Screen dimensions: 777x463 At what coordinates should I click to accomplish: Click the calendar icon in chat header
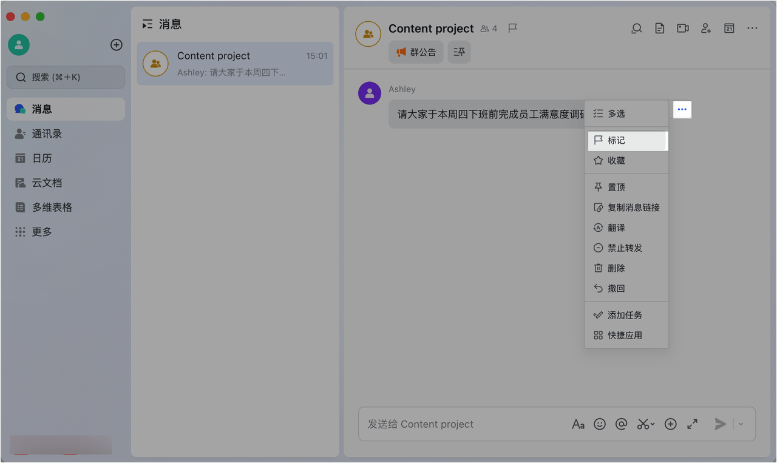tap(729, 28)
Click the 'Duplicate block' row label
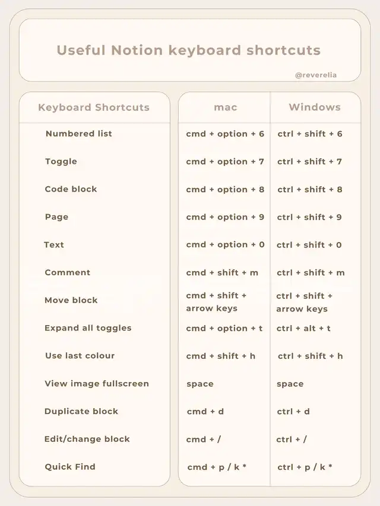This screenshot has height=506, width=380. coord(81,412)
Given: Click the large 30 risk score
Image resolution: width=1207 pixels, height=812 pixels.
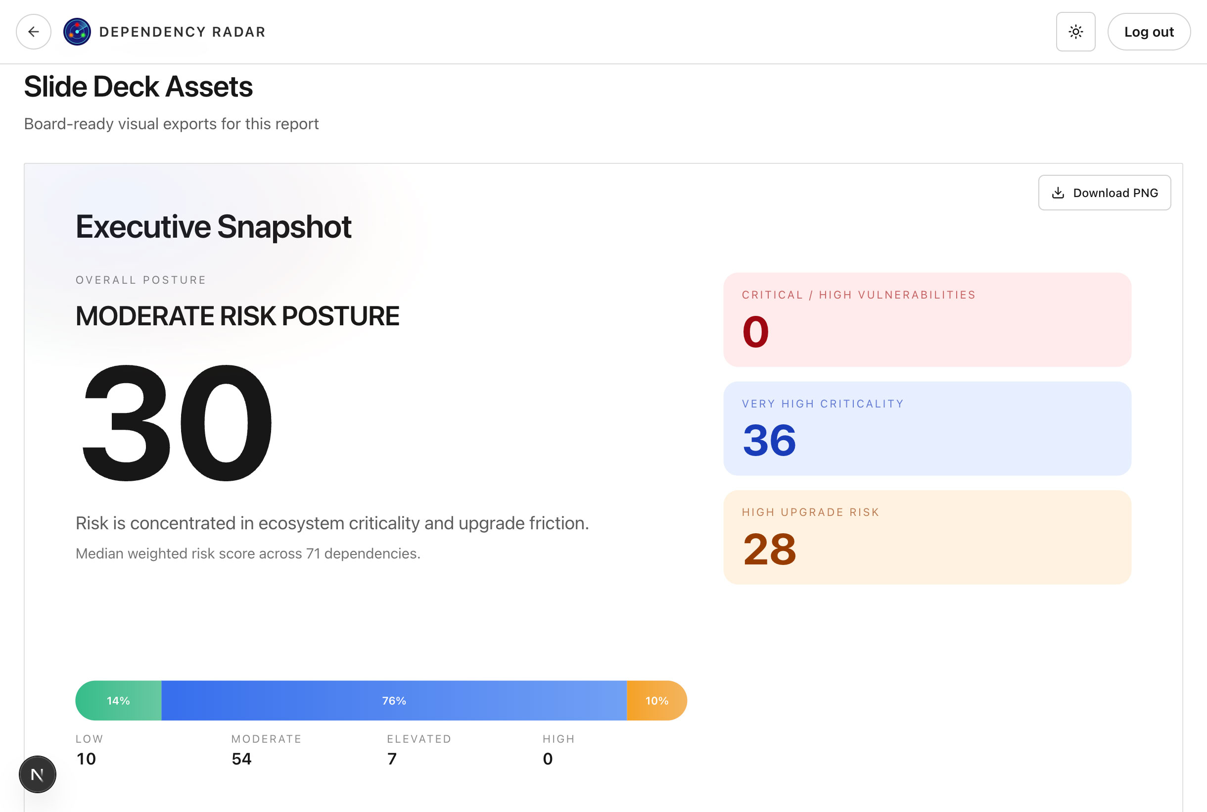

^^^^

Transformez en liste numérotée les lignes des items, de celle qui contient « Given: Click the large 30 risk score » jusqu'à la fin des items incluse, sans reprendre les lignes vides. N'incluez pas les images dans la réponse.

1. Given: Click the large 30 risk score
2. Image resolution: width=1207 pixels, height=812 pixels.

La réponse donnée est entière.